══ THE INPUT
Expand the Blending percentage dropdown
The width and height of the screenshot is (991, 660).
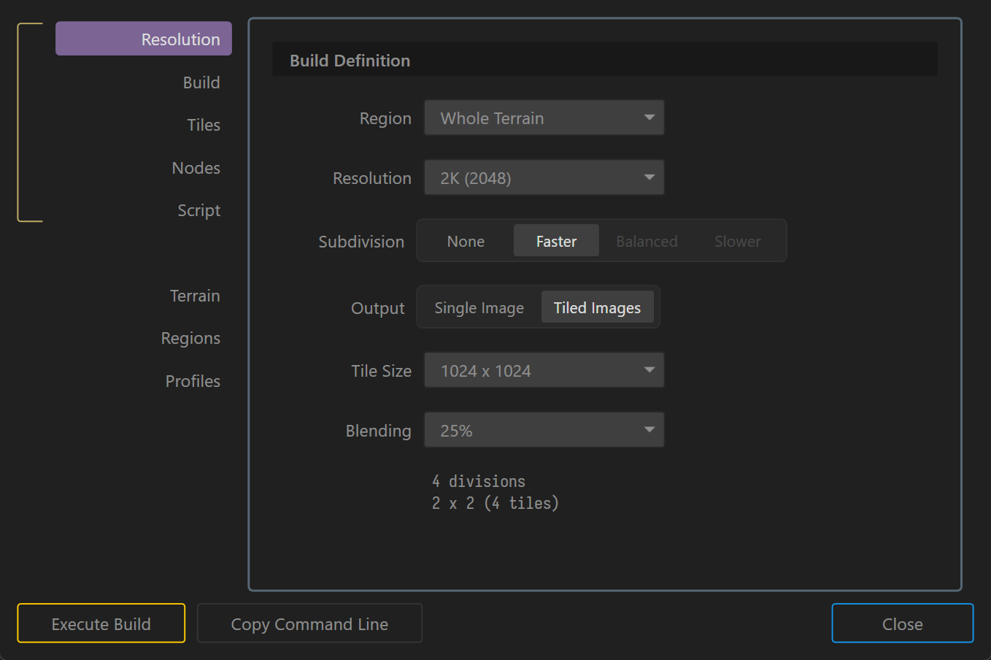[x=544, y=431]
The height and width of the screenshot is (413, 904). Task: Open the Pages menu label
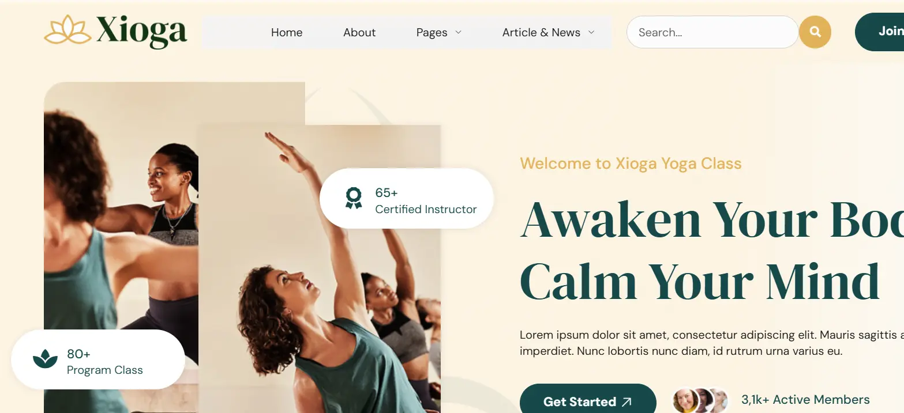click(x=432, y=32)
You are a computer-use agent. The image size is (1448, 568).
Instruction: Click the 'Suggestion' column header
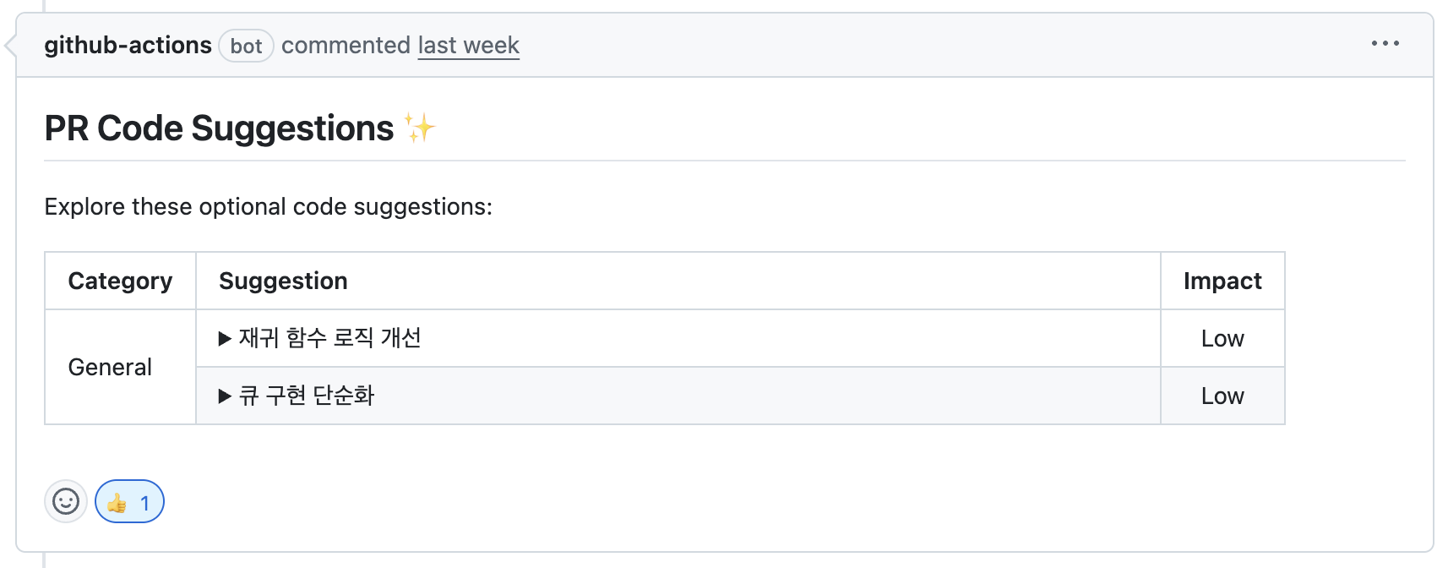pyautogui.click(x=282, y=280)
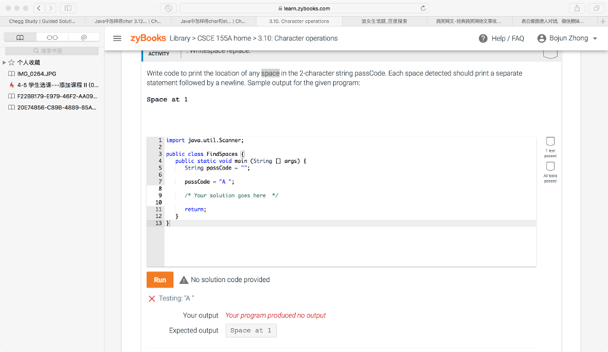Select the Reading List glasses icon

pos(53,37)
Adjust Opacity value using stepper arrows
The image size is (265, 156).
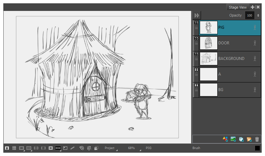pyautogui.click(x=258, y=16)
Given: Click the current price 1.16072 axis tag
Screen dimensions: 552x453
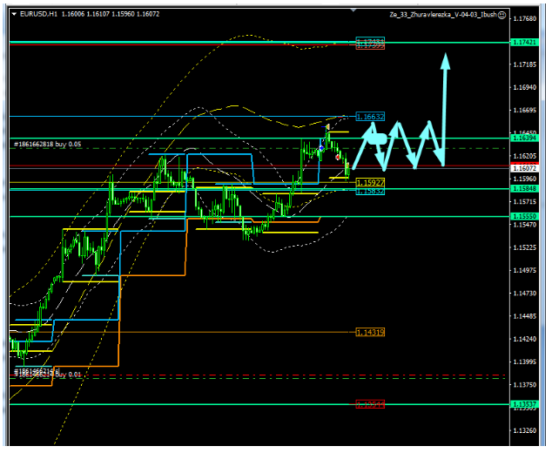Looking at the screenshot, I should point(525,167).
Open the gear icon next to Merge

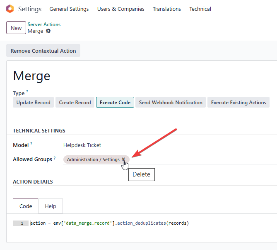click(x=48, y=31)
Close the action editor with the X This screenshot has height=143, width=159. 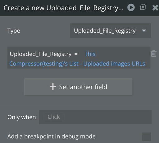[155, 8]
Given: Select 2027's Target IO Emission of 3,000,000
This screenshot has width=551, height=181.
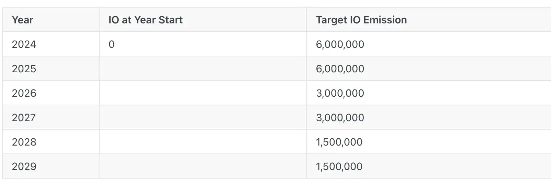Looking at the screenshot, I should pos(340,118).
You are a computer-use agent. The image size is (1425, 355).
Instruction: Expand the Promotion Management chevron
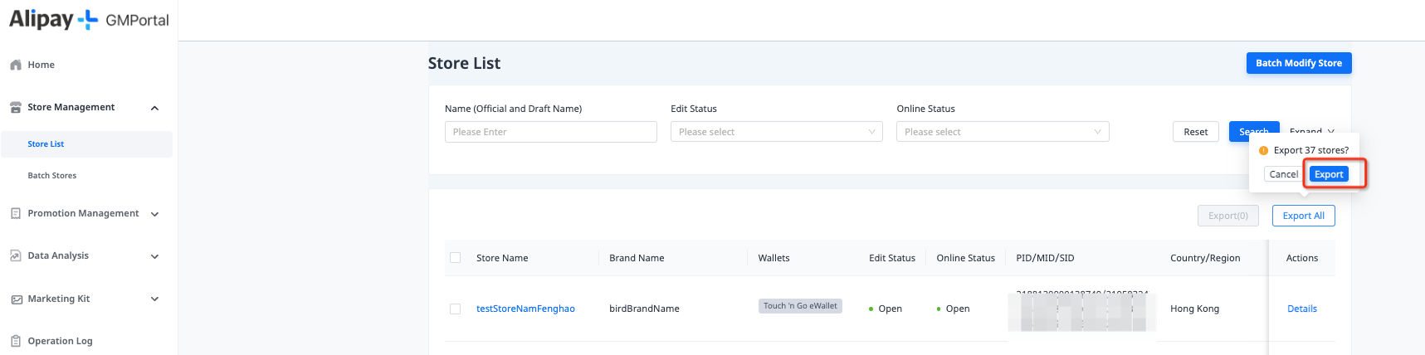154,214
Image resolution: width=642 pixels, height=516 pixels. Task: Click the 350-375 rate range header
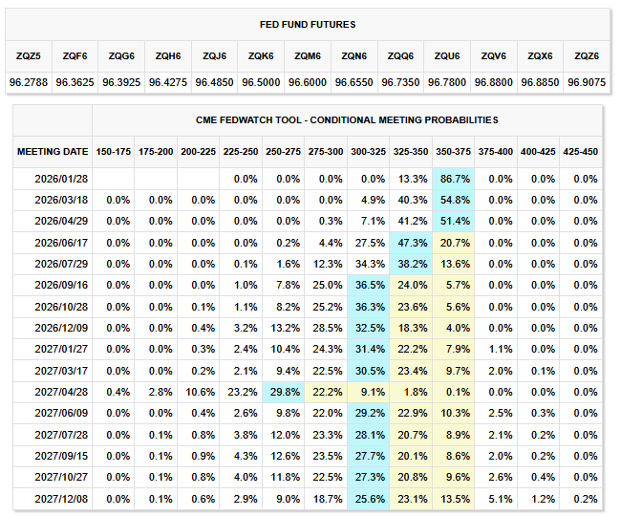pyautogui.click(x=452, y=151)
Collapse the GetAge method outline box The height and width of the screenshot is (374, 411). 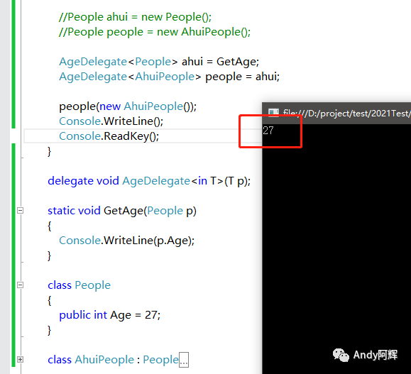point(20,211)
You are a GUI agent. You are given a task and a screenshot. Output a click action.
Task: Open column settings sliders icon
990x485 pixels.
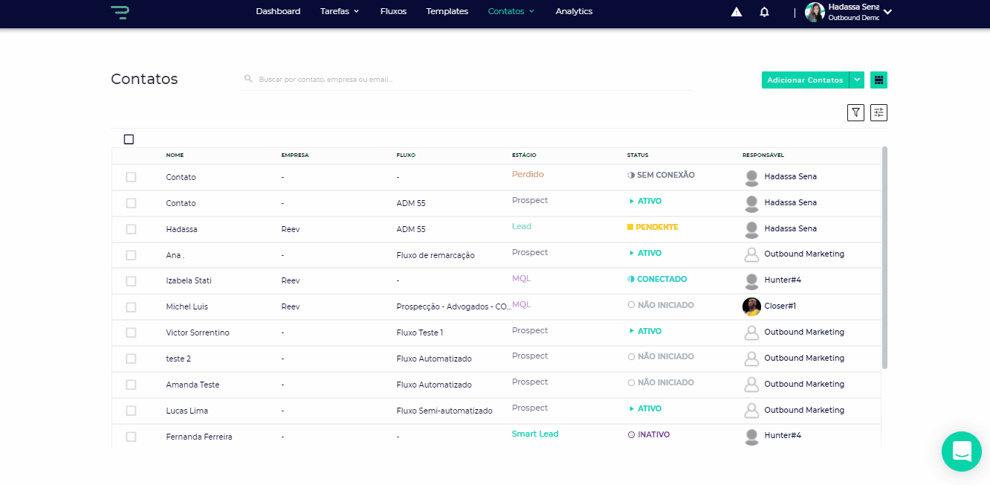879,112
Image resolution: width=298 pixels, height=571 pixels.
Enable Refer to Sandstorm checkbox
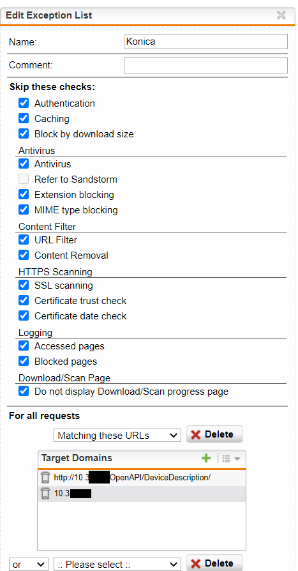tap(24, 179)
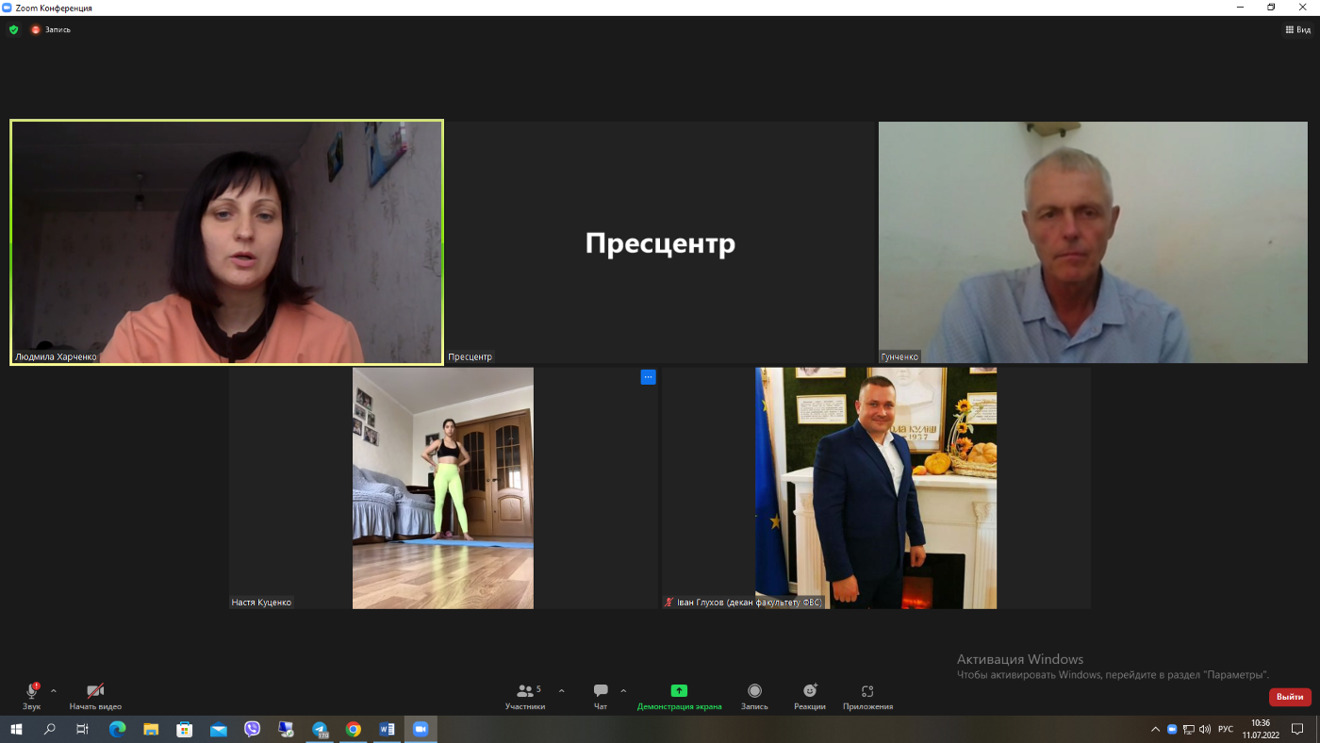Click the red recording indicator Запись
This screenshot has height=743, width=1320.
tap(50, 29)
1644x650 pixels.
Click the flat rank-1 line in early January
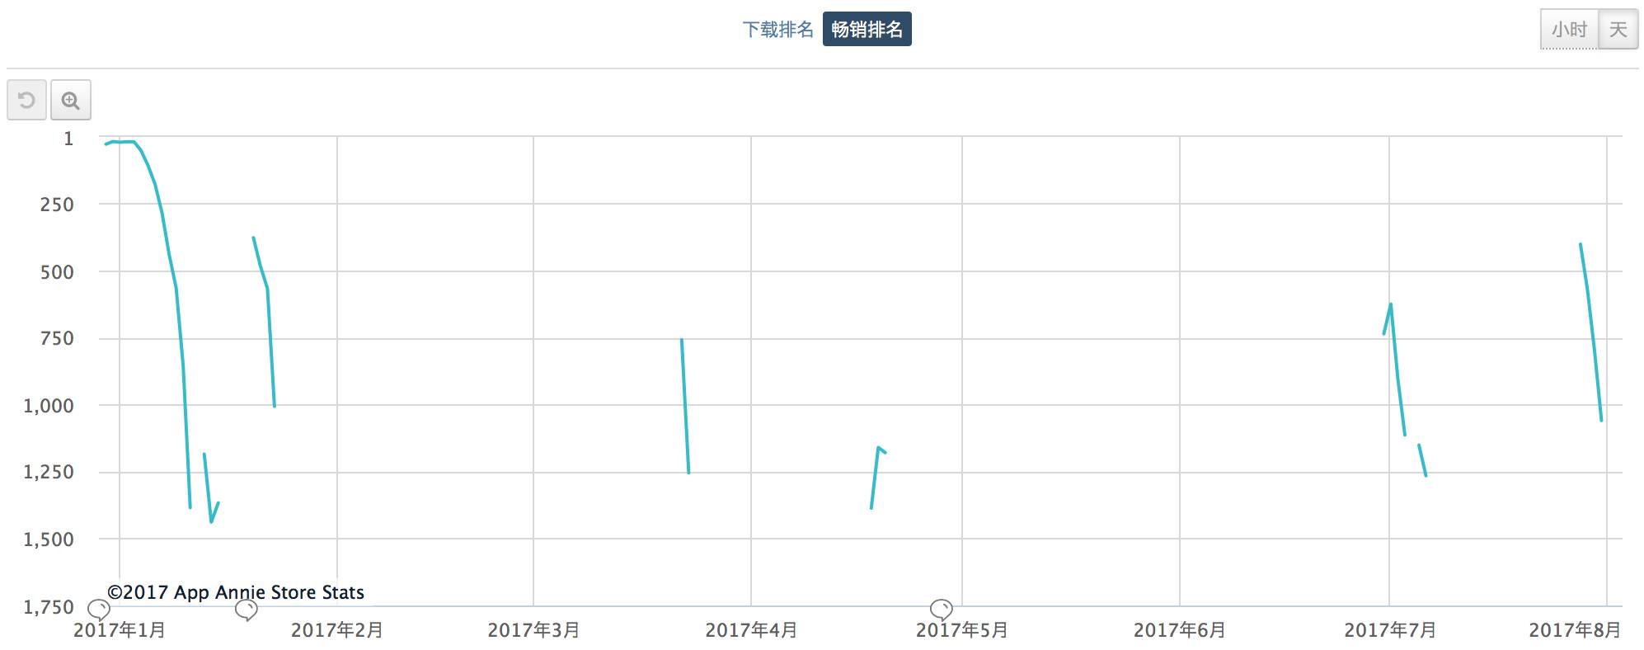pos(124,142)
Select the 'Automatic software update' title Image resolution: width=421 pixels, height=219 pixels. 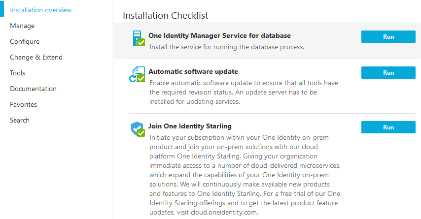click(x=193, y=71)
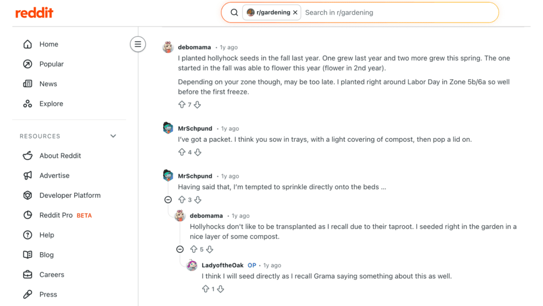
════
**EXERCISE DIRECTIONS**
How many lines in the data above contain the word "computer"? Reply with only that figure.

**ANSWER AREA**
2